Records from a data collection:
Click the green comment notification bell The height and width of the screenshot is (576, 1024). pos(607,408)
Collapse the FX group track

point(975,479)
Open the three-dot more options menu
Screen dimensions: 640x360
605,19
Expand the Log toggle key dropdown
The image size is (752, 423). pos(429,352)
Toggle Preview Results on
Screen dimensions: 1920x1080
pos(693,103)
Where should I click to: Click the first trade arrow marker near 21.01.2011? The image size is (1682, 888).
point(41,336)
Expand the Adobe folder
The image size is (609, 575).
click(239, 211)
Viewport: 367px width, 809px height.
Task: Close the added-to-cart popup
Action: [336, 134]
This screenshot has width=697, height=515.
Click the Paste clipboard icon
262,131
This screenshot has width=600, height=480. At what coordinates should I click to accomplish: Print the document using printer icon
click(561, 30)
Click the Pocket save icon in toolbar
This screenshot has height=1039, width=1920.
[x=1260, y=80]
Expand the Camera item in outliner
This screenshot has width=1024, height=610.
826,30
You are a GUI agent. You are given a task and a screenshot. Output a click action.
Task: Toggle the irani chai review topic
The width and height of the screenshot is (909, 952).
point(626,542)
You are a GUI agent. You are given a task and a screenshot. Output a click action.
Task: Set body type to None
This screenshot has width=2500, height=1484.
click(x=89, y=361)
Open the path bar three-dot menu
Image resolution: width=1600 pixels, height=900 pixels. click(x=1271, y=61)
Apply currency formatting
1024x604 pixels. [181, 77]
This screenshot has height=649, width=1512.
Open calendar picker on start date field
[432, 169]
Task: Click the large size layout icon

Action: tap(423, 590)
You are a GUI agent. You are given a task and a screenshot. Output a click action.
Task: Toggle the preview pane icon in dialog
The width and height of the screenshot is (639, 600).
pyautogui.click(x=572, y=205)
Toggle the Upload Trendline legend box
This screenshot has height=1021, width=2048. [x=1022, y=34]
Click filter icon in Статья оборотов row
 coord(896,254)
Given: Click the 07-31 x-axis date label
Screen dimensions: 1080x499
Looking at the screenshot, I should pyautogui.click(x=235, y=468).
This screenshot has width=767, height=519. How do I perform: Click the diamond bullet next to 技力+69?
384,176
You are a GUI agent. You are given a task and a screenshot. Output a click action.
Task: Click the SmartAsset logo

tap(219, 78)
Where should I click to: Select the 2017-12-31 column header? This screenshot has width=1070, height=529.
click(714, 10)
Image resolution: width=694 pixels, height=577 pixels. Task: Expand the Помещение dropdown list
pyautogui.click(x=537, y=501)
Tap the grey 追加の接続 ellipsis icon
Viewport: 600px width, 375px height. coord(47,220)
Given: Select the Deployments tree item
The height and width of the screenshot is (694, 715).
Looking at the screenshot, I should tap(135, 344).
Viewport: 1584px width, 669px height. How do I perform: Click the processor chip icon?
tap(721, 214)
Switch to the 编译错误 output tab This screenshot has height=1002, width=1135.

Problem statement:
Put these lines into a Markdown table with two columns, "No." for the row number and "Line" for the text. Leave out any blank lines.

Solution for this exercise:
| No. | Line |
|---|---|
| 1 | Click the green comment notification bell The height and width of the screenshot is (576, 1024). pos(607,408) |
| 2 | Collapse the FX group track |
| 3 | point(975,479) |
| 4 | Open the three-dot more options menu |
| 5 | Screen dimensions: 640x360 |
| 6 | 605,19 |
| 7 | Expand the Log toggle key dropdown |
| 8 | The image size is (752, 423). pos(429,352) |
| 9 | Toggle Preview Results on |
| 10 | Screen dimensions: 1920x1080 |
| 11 | pos(693,103) |
| 12 | Where should I click to: Click the first trade arrow marker near 21.01.2011? The image size is (1682, 888). |
| 13 | point(41,336) |
| 14 | Expand the Adobe folder |
| 15 | The image size is (609, 575). |
| 16 | click(239, 211) |
| 17 | Viewport: 367px width, 809px height. |
| 18 | Task: Close the added-to-cart popup |
| 19 | Action: [336, 134] |
| 20 | This screenshot has width=697, height=515. |
| 21 | Click the Paste clipboard icon |
| 22 | 262,131 |
| 23 | This screenshot has width=600, height=480. At what coordinates should I click to accomplish: Print the document using printer icon |
| 24 | click(561, 30) |
| 25 | Click the Pocket save icon in toolbar |
| 26 | This screenshot has height=1039, width=1920. |
| 27 | [x=1260, y=80] |
| 28 | Expand the Camera item in outliner |
| 29 | This screenshot has width=1024, height=610. |
| 30 | 826,30 |
| 31 | You are a GUI agent. You are given a task and a screenshot. Output a click action. |
| 32 | Task: Toggle the irani chai review topic |
| 33 | The width and height of the screenshot is (909, 952). |
| 34 | point(626,542) |
| 35 | You are a GUI agent. You are given a task and a screenshot. Output a click action. |
| 36 | Task: Set body type to None |
| 37 | This screenshot has width=2500, height=1484. |
| 38 | click(x=89, y=361) |
| 39 | Open the path bar three-dot menu |
| 40 | Image resolution: width=1600 pixels, height=900 pixels. click(x=1271, y=61) |
| 41 | Apply currency formatting |
| 42 | 1024x604 pixels. [181, 77] |
| 43 | This screenshot has height=649, width=1512. |
| 44 | Open calendar picker on start date field |
| 45 | [432, 169] |
| 46 | Task: Click the large size layout icon |
| 47 | Action: tap(423, 590) |
| 48 | You are a GUI agent. You are given a task and a screenshot. Output a click action. |
| 49 | Task: Toggle the preview pane icon in dialog |
| 50 | The width and height of the screenshot is (639, 600). |
| 51 | pyautogui.click(x=572, y=205) |
| 52 | Toggle the Upload Trendline legend box |
| 53 | This screenshot has height=1021, width=2048. [x=1022, y=34] |
| 54 | Click filter icon in Статья оборотов row |
| 55 |  coord(896,254) |
| 56 | Given: Click the 07-31 x-axis date label |
| 57 | Screen dimensions: 1080x499 |
| 58 | Looking at the screenshot, I should pyautogui.click(x=235, y=468). |
| 59 | This screenshot has width=767, height=519. How do I perform: Click the diamond bullet next to 技力+69? |
| 60 | 384,176 |
| 61 | You are a GUI agent. You are given a task and a screenshot. Output a click action. |
| 62 | Task: Click the SmartAsset logo |
| 63 | tap(219, 78) |
| 64 | Where should I click to: Select the 2017-12-31 column header? This screenshot has width=1070, height=529. |
| 65 | click(714, 10) |
| 66 | Image resolution: width=694 pixels, height=577 pixels. Task: Expand the Помещение dropdown list |
| 67 | pyautogui.click(x=537, y=501) |
| 68 | Tap the grey 追加の接続 ellipsis icon |
| 69 | Viewport: 600px width, 375px height. coord(47,220) |
| 70 | Given: Select the Deployments tree item |
| 71 | The height and width of the screenshot is (694, 715). |
| 72 | Looking at the screenshot, I should tap(135, 344). |
| 73 | Viewport: 1584px width, 669px height. How do I perform: Click the processor chip icon? |
| 74 | tap(721, 214) |
| 75 | Switch to the 编译错误 output tab This screenshot has height=1002, width=1135. |